Patient Counselling and Treatment Recommendations
Patients with the FNAB results concerning for salivary gland malignancy and patients with confirmed salivary gland malignancies diagnosed after an office-based or CT-guided biopsy should be counselled about the prognosis and the need for surgical management despite of the surgical case delays due to COVID-19 pandemic. It is important to discuss with the patient the fact that salivary gland FNAB interpretation based on MSRSGC has excellent, but variable reported sensitivity (86-100%) and specificity (90-100%) in differentiating between benign and malignant lesions.16 Unless the FNAB results are categorized as “non-neoplastic” based on MSRSGC (Table 2),14surgical management should be discussed, while serious considerations are given to higher risk of contracting COVID-19 and related complications in cancer patients (Table 1).13,14
The current prevalence of COVID-19 positive patients in the geographic area and within the hospital must be taken into account when discussing surgery. Prior to any surgical intervention, patients should ideally undergo COVID-19 testing. Clinicians must be aware of false negatives with COVID-19 testing, and the fact that repeat testing for COVID-19 is not feasible in most patients. Chest CT may be considered in select cases for further evaluation and risk stratification to assess for signs of COVID-19 related pulmonary involvement or metastases.17 Surgery should be postponed for all patients with suspicious chest CT findings, those with symptoms of COVID-19 or positive COVID-19 test results.

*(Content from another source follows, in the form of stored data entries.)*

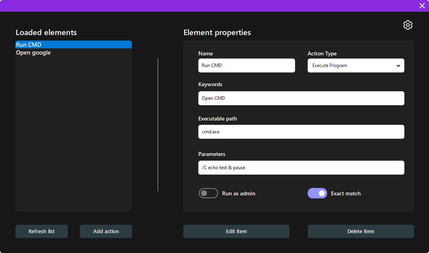Click the Executable path field showing cmd.exe

pos(301,132)
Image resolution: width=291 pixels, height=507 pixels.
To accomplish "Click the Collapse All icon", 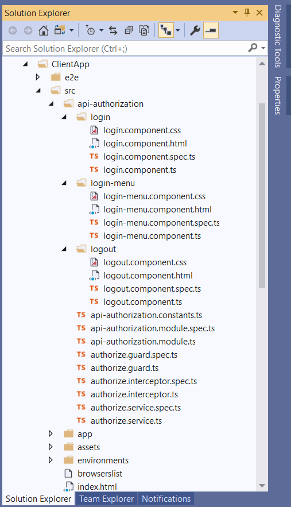I will tap(129, 30).
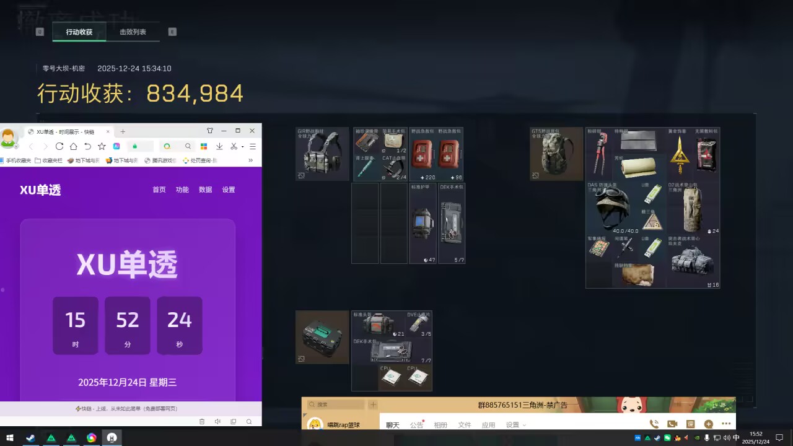Viewport: 793px width, 446px height.
Task: Open the 公告 tab in QQ group
Action: tap(416, 425)
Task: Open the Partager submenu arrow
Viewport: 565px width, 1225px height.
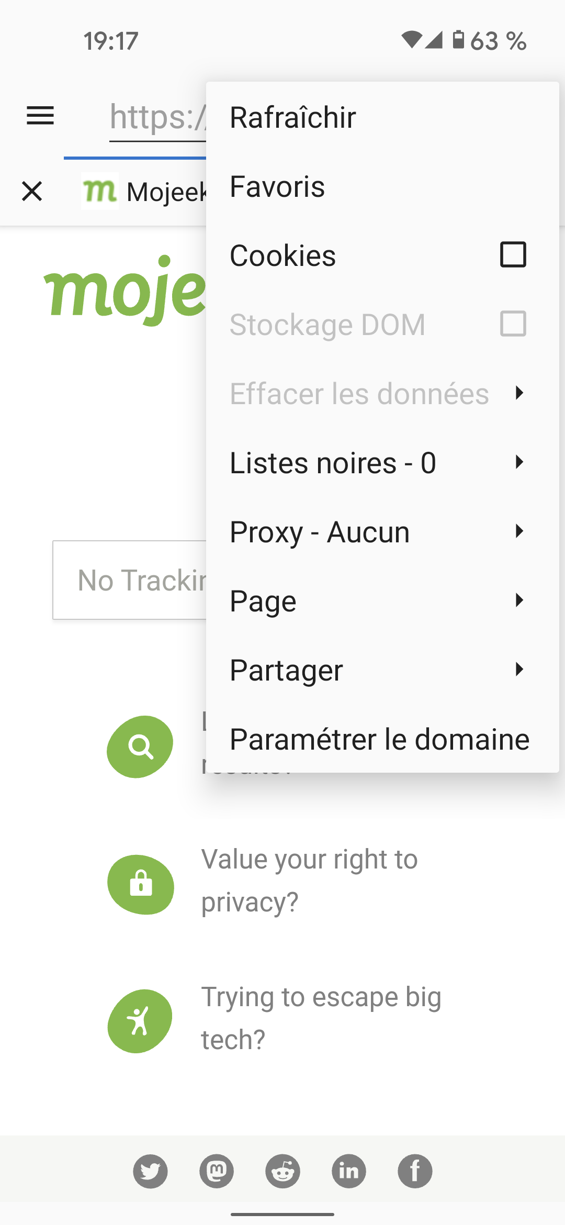Action: [x=518, y=670]
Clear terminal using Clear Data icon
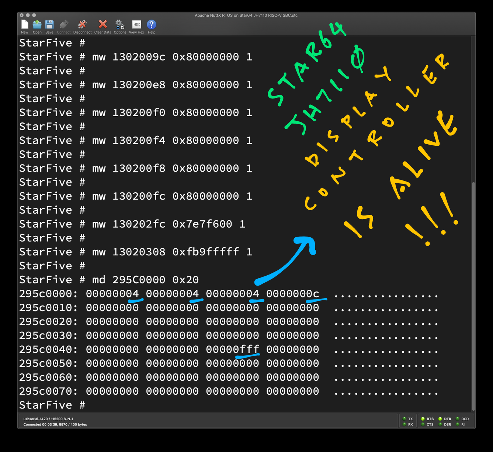The width and height of the screenshot is (493, 452). click(103, 25)
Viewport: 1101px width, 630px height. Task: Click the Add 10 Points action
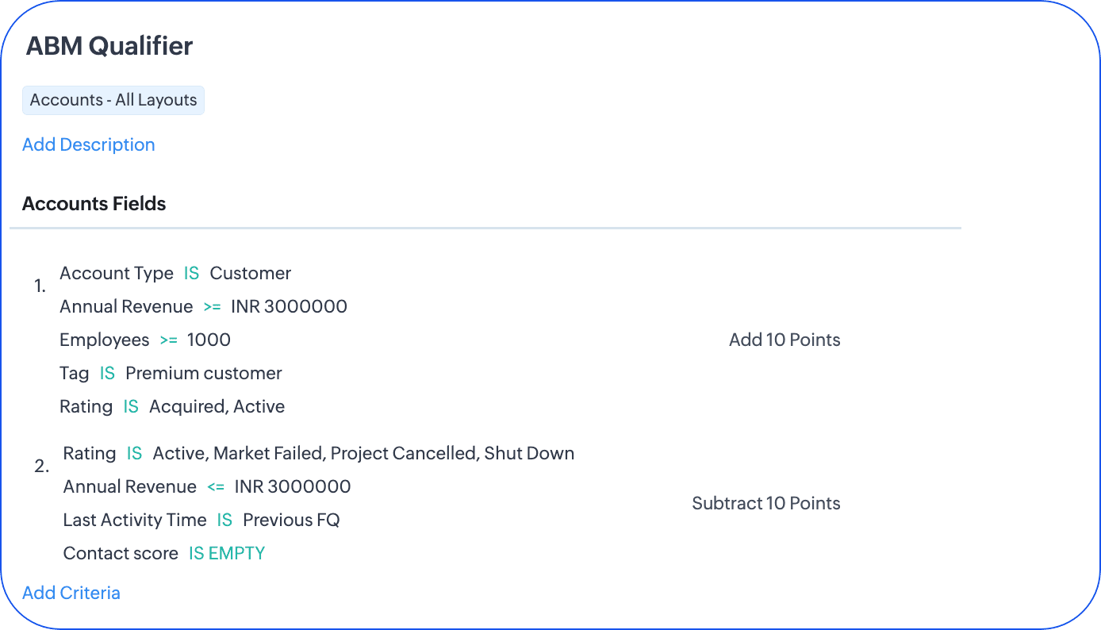click(785, 340)
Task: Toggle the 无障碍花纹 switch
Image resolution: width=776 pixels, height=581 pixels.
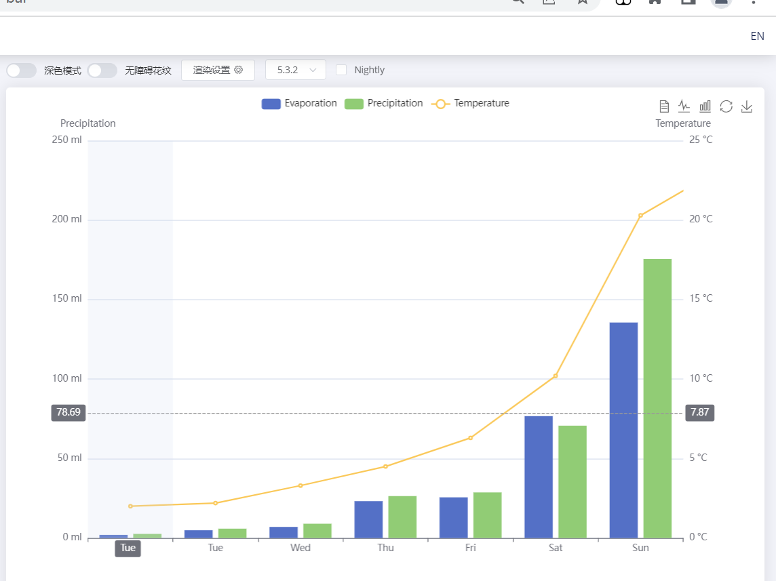Action: [102, 71]
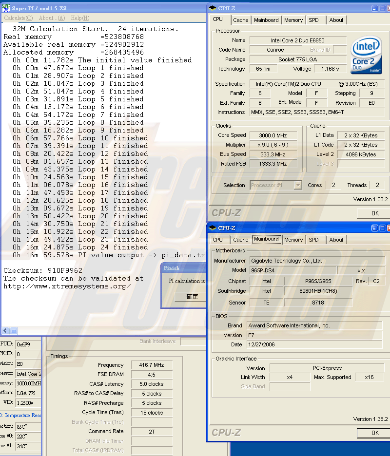The width and height of the screenshot is (390, 456).
Task: Click the chip icon in lower CPU-Z title bar
Action: tap(212, 228)
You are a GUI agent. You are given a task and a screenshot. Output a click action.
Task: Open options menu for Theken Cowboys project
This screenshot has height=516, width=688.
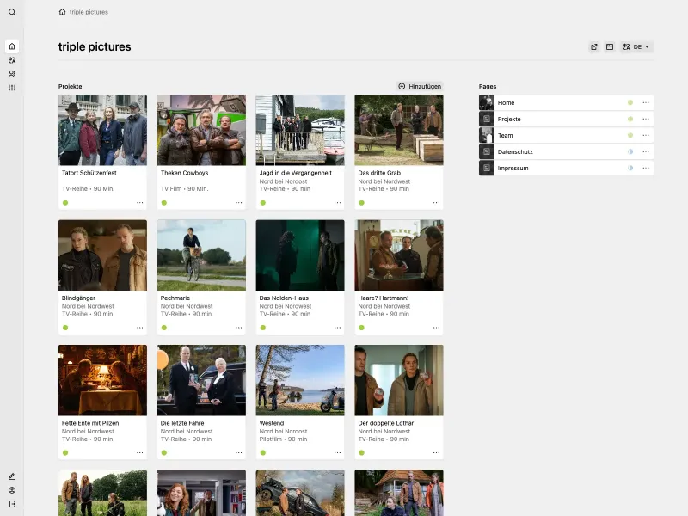click(x=238, y=203)
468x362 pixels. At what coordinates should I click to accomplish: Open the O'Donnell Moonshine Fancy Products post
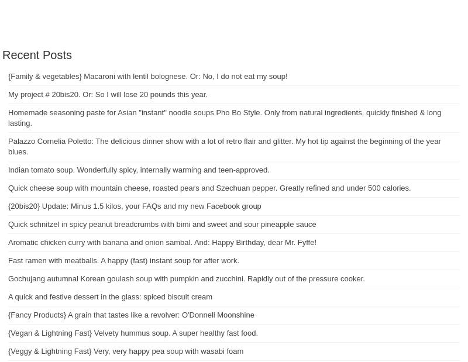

When surgery is deemed necessary, surgical teams need to consider the risk of aerosolization. For minor salivary gland tumors of the oral cavity, sinonasal region and pharynx, appropriate PPE of the entire operating room staff is highly recommended. Operating room personnel must be minimized. For parotid and submandibular gland neoplasm surgeries, the risk of aerosolized mucosal secretions is only encountered during intubation and extubation. All non-essential personnel should leave the room during intubation and extubation for these surgeries, with appropriate PPE worn by all staff present in the room.1
Management of obstructive salivary gland disease should be carried out remotely in most cases. In rare cases, office-based evaluation and treatment interventions or an intraoperative drainage and biopsy may be required to rule out cancer, to manage an abscess or to relieve severe pain not controlled after appropriate medical management. Sialendoscopy should be avoided during the COVID-19 pandemic, given the irrigation and the aerosolization.